First Impressions of Denmark

Denmark is a beautiful country. Its landscapes are beautiful and its citizens are always willing to help if you need it. I did some research before traveling to Aarhus, but I still wasn’t sure of what I would experience while studying here. My first day spent in Aarhus was a bit of a blur. I had spent the last twenty-four hours traveling from Philly to Hamburg, Germany and then taking a train to Aarhus. Overall, I was exhausted and a bit jet lagged, so I might not have noticed as much as I could have. But here are the three things my overtired mind noticed when I first got to Denmark.

First impression of Denmark: it’s beautiful, and very green.

My first impression of Denmark was traveling through the countryside on a train heading from Hamburg, Germany to Aarhus. The accommodation was comfy, the announcers spoke half in Danish, half in English and sometimes in German as well. The countryside flew by and reminded me a little of the midwest United States – flat and full of farmland, although with less corn and more cows. When I finally got to Aarhus I was so excited to see the city, and that’s when I realized that not only is the Danish landscape pretty and green, but they are green in another way – recycling. Along the streets are receptacles to sort out your trash. While it is not the best country in the world for recycling, Denmark is putting in initiatives to reduce its waste and carbon footprint.
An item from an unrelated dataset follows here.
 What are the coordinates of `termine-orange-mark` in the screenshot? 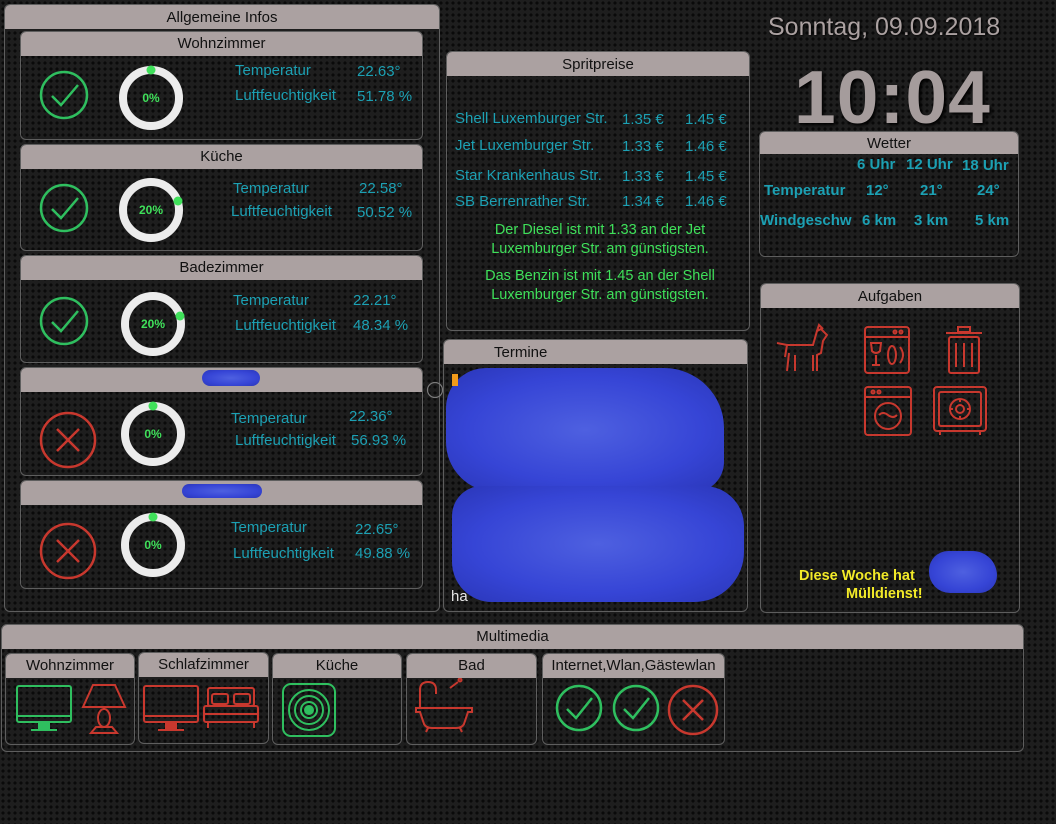 It's located at (455, 380).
My second impression of Denmark: the streets are different. And bikes are everywhere

My second impression of Denmark was appreciating the architecture as I was lugging my very heavy suitcase through the streets of Aarhus. Luckily for me, Aarhus University provided me with two awesome exchange buddies, who were there to greet me and give me a very welcoming car ride to my new dorm. Cars are super expensive to own in cities in Denmark, so it’s not very common to have one. And that means bicycles are the preferred mode of transportation and what really struck me at first was the biking lanes. In Philadelphia and any big city that I have visited in the US, bike lanes are painted in the streets, and while you could bike anywhere it isn’t the safest option. Nearly everywhere in Denmark the bike lanes are like separate sidewalks. When you get off a bus in Denmark you have to look both ways for bikes instead of cars. The first few days of walking around, I might have angered some Danish bicyclists by forgetting to look for them before crossing the street. My point is: bicycles are a big deal here, and everyone has one. My favorite example of this is Copenhagen, where bicycle parking can be done in two levels, a bike on top of a bike to save space on the street.

Photo Credit: Vanessa Wong

My third and last first impression: Danish is hard.

I did my best to try to learn some Danish phrases before coming. Duolingo is great and all, and I can totally get by in the grocery stores picking out some words from labels so I know what I’m buying. But when it comes to actually speaking Danish, I’m lost. If I try to learn words by myself, there is no way I’ll pronounce them right. When I buy pastries at the store, sometimes I try to say the name of the pastry without pointing to it. That’s always a disaster, but lucky for me everyone I meet is super nice and willing to speak to me in English. Danish is a challenge, but by the end of the semester I’ll have some phrases under my belt.